La celebración de la fiesta de los Inocentes está desde siempre ligada a la Octava de Navidad y aunque su ubicación nos sitúa en el plano histórico, los formularios presentan un tinte teológico. En efecto, nos narra el evangelio de Mateo que el rey Herodes, advertido del nacimiento de un Rey para los judíos, mandó ejecutar a los niños menores de dos años en Belén y sus alrededores. Los historiadores nos cuentan que Herodes pensaba que querían arrebatarle el reino, incluso sospechaba de sus hijos llegando, de hecho, a ejecutar a alguno de ellos. El nacimiento de un pretendiente al trono era una amenaza para él.

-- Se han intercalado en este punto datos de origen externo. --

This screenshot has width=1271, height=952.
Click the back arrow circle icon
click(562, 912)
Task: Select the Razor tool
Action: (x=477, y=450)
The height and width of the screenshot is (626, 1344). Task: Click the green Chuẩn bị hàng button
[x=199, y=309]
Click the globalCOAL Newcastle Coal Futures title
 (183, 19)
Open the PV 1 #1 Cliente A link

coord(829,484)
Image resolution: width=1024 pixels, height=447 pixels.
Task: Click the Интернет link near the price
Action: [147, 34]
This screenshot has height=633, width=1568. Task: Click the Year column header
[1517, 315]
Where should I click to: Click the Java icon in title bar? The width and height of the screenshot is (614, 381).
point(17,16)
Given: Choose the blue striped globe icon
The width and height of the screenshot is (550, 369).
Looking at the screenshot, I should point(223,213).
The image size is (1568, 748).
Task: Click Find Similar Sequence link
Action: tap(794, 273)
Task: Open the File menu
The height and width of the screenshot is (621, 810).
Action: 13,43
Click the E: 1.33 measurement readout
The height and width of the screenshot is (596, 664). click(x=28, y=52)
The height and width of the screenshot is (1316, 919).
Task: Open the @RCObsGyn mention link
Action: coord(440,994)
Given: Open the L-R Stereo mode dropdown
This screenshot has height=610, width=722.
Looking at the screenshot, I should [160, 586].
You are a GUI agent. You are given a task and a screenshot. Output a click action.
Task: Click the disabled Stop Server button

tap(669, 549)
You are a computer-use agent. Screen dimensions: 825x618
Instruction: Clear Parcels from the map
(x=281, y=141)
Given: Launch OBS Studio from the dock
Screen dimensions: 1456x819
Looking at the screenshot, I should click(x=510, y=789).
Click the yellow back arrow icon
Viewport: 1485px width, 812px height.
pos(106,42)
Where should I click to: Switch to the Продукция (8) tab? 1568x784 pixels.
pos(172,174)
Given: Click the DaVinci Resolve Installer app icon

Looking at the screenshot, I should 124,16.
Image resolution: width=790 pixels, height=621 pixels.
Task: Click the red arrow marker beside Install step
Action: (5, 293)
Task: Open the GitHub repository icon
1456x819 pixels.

Pero el hecho histórico que nos relata el Evangelio, se convierte en la celebración de la fiesta en un compendio de la “teología del martirio”. En efecto, lo que las oraciones de la Misa proclaman es que el martirio es siempre, como se manifiesta en este caso, más que una ofrenda del hombre a Dios, una gracia de Dios al hombre. Los niños no pueden dar testimonio de palabra, ni defenderse con los miembros, es la entrega de su vida y el derramamiento de su sangre lo que habla por ellos.

La victoria de los Inocentes no es originalmente fruto de su entrega si no don de Dios, que como afirma Juan en su primera carta: “Él es víctima de propiciación por nuestros pecados, no sólo por los nuestros, sino también por los del mundo entero”.